Pourquoi ces nouveaux cristaux solaires sont importants
Au cœur de ce travail se trouvent les « pérovskites », une famille de cristaux qui absorbent la lumière de façon remarquable et peuvent être fabriqués par des procédés à faible coût et en solution, plutôt que par des traitements à haute température. Les chercheurs se concentrent sur une pérovskite hybride qui mélange une molécule organique (methylammonium), un ion inorganique (césium) et des atomes de plomb et d’iode dans une recette soigneusement ajustée. Ce mélange est attrayant car il combine une forte absorption de la lumière avec une bande interdite autour de 1,58 électron‑volt — proche de l’idéal pour la conversion solaire. Le principal inconvénient est cependant que ces pérovskites ont tendance à se dégrader en présence d’humidité et d’oxygène, perdant leur couleur sombre captant la lumière et virant au jaune à mesure que leur structure cristalline se détériore.

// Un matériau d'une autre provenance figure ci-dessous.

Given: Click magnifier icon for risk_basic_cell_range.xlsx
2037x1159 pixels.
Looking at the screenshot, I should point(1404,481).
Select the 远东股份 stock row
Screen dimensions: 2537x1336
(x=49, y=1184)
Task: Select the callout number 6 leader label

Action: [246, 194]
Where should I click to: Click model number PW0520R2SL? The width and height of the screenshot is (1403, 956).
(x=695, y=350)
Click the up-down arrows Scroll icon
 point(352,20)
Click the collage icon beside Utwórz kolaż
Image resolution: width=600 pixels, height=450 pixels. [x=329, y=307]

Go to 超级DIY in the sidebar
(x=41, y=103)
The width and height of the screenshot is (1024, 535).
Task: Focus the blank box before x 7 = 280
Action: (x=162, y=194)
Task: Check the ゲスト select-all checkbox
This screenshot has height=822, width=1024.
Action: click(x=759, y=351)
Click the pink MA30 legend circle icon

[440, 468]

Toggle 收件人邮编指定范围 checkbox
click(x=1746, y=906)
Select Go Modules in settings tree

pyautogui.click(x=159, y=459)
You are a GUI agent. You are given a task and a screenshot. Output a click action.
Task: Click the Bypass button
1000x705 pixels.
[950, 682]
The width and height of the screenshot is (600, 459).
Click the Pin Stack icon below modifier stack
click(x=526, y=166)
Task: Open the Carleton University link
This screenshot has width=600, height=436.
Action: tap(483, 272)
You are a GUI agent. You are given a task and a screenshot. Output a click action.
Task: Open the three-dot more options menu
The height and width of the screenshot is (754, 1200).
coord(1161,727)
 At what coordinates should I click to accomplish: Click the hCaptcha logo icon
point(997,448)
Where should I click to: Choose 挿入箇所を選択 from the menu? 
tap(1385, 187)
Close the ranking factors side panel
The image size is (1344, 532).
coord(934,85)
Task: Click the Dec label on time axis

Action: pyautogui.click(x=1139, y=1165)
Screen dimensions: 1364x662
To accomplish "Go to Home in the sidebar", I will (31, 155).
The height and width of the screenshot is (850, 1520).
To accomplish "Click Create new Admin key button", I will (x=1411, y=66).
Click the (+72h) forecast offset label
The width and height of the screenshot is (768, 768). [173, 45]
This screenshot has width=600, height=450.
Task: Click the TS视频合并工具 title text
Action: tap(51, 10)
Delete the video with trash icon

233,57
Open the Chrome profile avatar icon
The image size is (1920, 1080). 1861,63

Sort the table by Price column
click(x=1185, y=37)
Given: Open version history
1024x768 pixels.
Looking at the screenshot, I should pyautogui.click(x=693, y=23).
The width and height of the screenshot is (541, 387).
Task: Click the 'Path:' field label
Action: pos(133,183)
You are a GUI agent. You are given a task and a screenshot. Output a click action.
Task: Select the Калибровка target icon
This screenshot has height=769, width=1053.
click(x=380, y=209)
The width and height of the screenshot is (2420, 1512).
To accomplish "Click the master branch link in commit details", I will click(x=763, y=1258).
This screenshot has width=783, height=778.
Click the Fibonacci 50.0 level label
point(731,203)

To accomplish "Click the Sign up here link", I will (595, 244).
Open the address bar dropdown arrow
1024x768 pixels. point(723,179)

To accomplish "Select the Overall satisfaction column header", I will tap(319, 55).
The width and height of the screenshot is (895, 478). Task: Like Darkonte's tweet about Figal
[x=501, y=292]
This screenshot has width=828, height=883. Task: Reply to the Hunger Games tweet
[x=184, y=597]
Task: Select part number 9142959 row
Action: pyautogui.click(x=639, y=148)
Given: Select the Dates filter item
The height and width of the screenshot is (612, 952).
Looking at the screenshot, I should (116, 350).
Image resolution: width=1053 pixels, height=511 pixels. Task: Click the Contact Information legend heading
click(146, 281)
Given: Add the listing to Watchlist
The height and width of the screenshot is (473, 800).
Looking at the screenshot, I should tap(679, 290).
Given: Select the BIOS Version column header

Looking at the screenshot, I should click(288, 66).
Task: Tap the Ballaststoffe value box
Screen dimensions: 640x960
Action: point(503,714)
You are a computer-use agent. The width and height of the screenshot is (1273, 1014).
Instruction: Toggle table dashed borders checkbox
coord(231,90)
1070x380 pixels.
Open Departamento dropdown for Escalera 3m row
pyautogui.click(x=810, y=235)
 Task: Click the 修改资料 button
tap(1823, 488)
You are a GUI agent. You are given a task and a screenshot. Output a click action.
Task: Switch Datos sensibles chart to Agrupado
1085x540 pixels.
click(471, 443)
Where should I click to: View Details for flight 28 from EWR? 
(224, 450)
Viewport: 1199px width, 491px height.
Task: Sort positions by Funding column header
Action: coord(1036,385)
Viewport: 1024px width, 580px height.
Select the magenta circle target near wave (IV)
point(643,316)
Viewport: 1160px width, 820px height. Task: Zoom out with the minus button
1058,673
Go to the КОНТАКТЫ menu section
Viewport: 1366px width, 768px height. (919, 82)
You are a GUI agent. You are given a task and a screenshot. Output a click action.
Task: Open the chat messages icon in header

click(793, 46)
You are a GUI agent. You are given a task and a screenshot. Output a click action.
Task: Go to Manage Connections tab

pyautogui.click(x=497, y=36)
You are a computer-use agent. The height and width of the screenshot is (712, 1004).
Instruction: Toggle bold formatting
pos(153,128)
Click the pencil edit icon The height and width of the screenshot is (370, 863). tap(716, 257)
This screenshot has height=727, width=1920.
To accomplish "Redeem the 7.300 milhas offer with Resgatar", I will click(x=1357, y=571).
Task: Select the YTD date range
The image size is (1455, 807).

Aider les cristaux avec un peu de plastique
Pour remédier à cette faiblesse, l’équipe a incorporé de très petites quantités de trois polymères hydrosolubles — polyéthylène glycol (PEG), polyvinylpyrrolidone (PVP) et alcool polyvinylique (PVA) — directement dans la solution liquide de pérovskite avant de l’étaler sur du verre. À l’aide d’un procédé de spin‑coating en une étape, ils ont réparti la solution sur du verre transparent et conducteur, puis l’ont légèrement chauffée pour former des films de pérovskite minces et sombres. Dans cette recette, les polymères jouent un rôle comparable à des échafaudages moléculaires ou à une colle : leurs groupes chimiques peuvent se lier aux unités constitutives de la pérovskite, guider la croissance cristalline et aider à sceller de minuscules défauts aux frontières des grains. Les chercheurs ont varié systématiquement le type de polymère et sa concentration pour déterminer quelle combinaison améliorait le mieux la qualité et la durabilité des films.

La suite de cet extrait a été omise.